In Search of Perfect Search, Redux

by Scot Hacker


A while ago, I posted here that I was in search of the perfect search engine. Today, I have a functioning search engine in place at the jschool and all is well.




My initial plan had been to use mnogo, but the $800 fee for implementing mnogo on Windows (free on other platforms), nixed those plans (I'd love to run the site off an X-Serve, but it's not in the cards for now). In the end, I turned to the open source search engine Swish-e. One of the things that drew me to Swish-e was the wide availability of interfaces for it - Swish-e is bundled with a perl CGI, but there are also interfaces written in PHP, C++, Java, and other languages.




Getting the indexer to run the way we wanted it to proved to be fairly easy. I was able to tell it to exclude certain directories, skip common stopwords or words that appear on more than n % of pages, etc, and to schedule nightly index creation.




I had initally intended to write my own PHP interface to Swish-e indexes. I quickly learned that, while simple search interfaces are simple to write, advanced interfaces, which include booleans, phrase highlighting, intelligent ranking and sorting, limiting, stopwords, and stemming, are a whole 'nuther matter. Simple scripts quickly grow green mould. I went back to the bundled perl interface, which works great out of the box. Cutomizing its behavior and appearance wasn't 100% trivial, but neither was it un-doable (perl is not my first language).




My only complaints with Swish-e as it stands today are:




1) While it will index and search meta tags such as keywords and descriptions, there is currently no easy way to get these to rank higher in results (to crank up the document "weight") without modifying the source code of the indexer itself. This feature is slated to be tweak-able in the conf file in a future version.

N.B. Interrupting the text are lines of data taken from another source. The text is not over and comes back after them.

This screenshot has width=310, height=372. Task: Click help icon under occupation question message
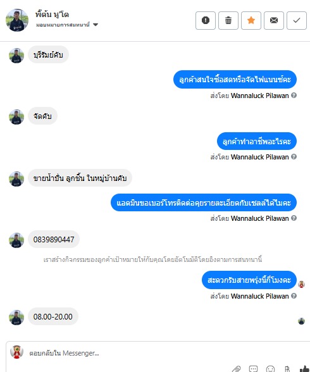(294, 157)
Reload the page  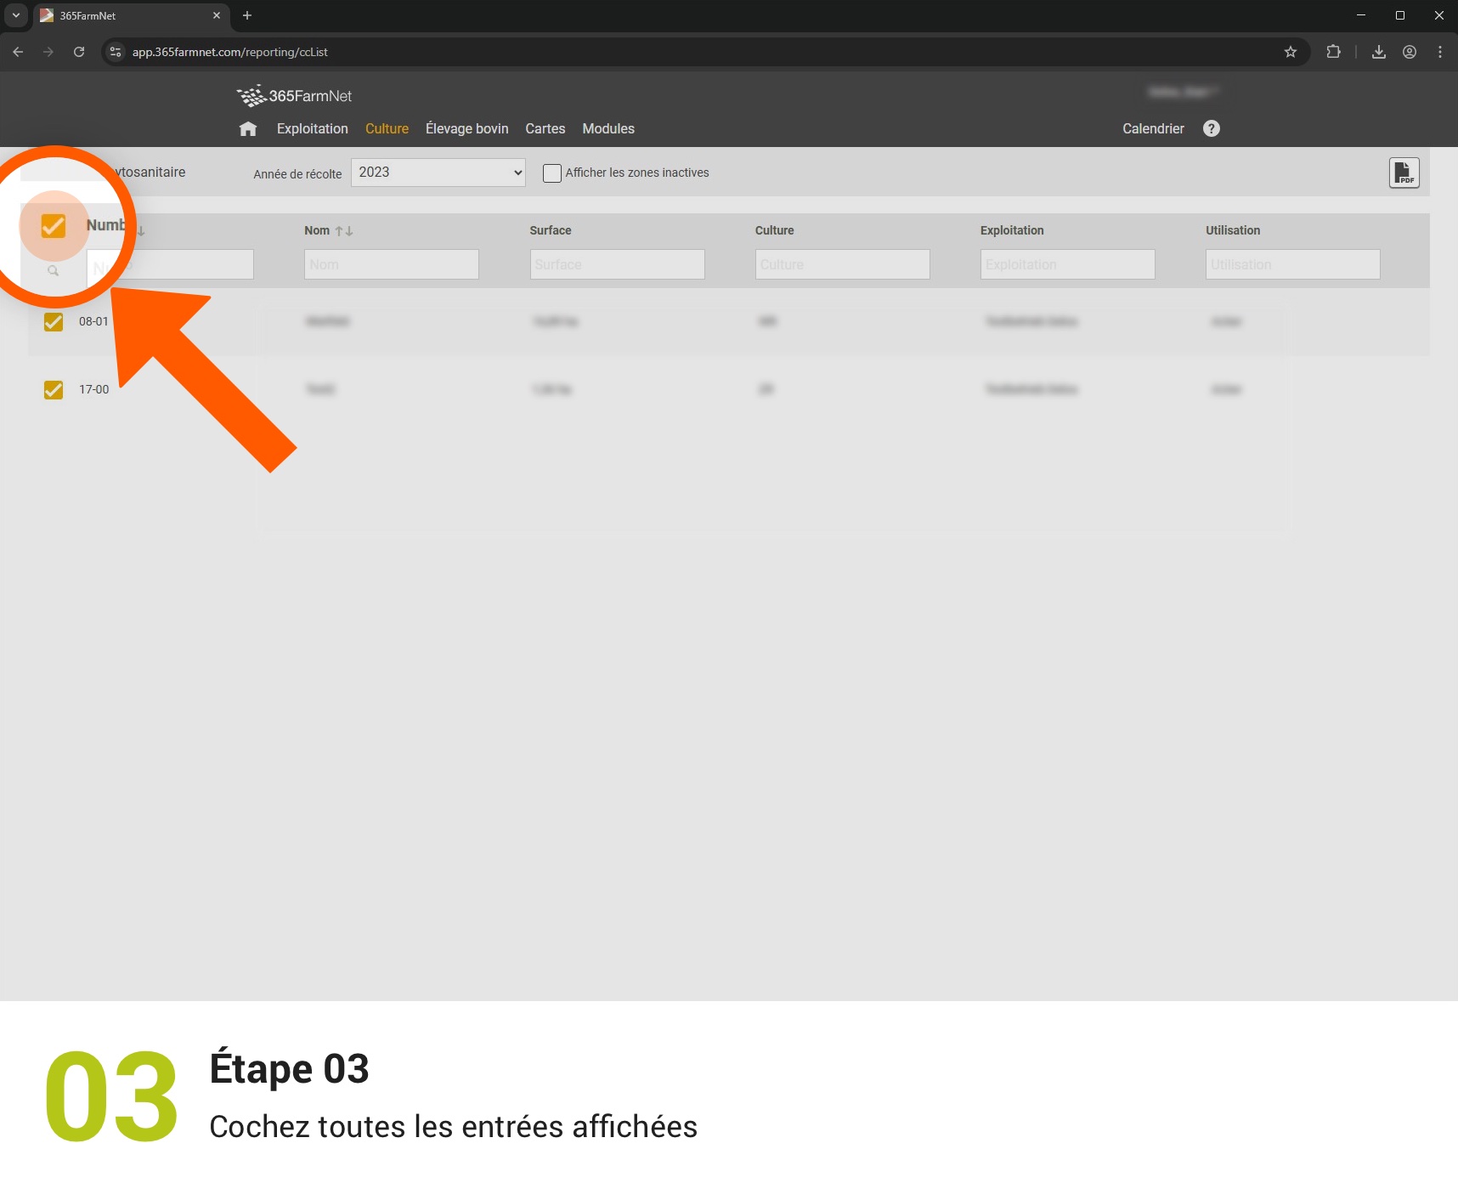pyautogui.click(x=79, y=52)
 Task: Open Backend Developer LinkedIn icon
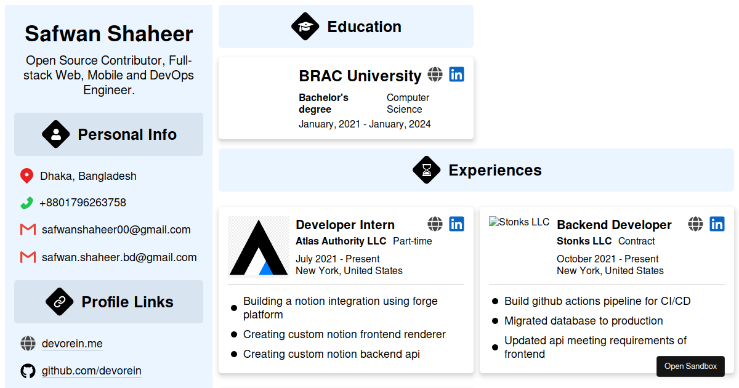(x=717, y=224)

2) There is no built-in logging facility. If you want to see what people are searching on, you'll need to modify the scripts either to stuff vars into your apache logs or to generate an external log, which you'll then need to parse with other tools.




Other than that, I'm totally happy with it. I'm auto-indexing 3,000 pages every night, and built a PHP tool to initiate a manual index when needed (to make a new document appear in search results immediately).




My boss even found what could be considered a bug in swish.cgi -- his comments on some anomalous sorting behavior may result in future improvements -- which would constitute his first official contribution to an open source development project.




In any case, the lesson here is that simple search is easy, while really good search is correspondingly hard. Hats off to everyone who has put their energy and time into making Swish-e what it is today so that people like me can come along and have a high-quality web application to plug in quickly and freely. Your efforts do not go unnoticed (and that goes for open source developers everywhere).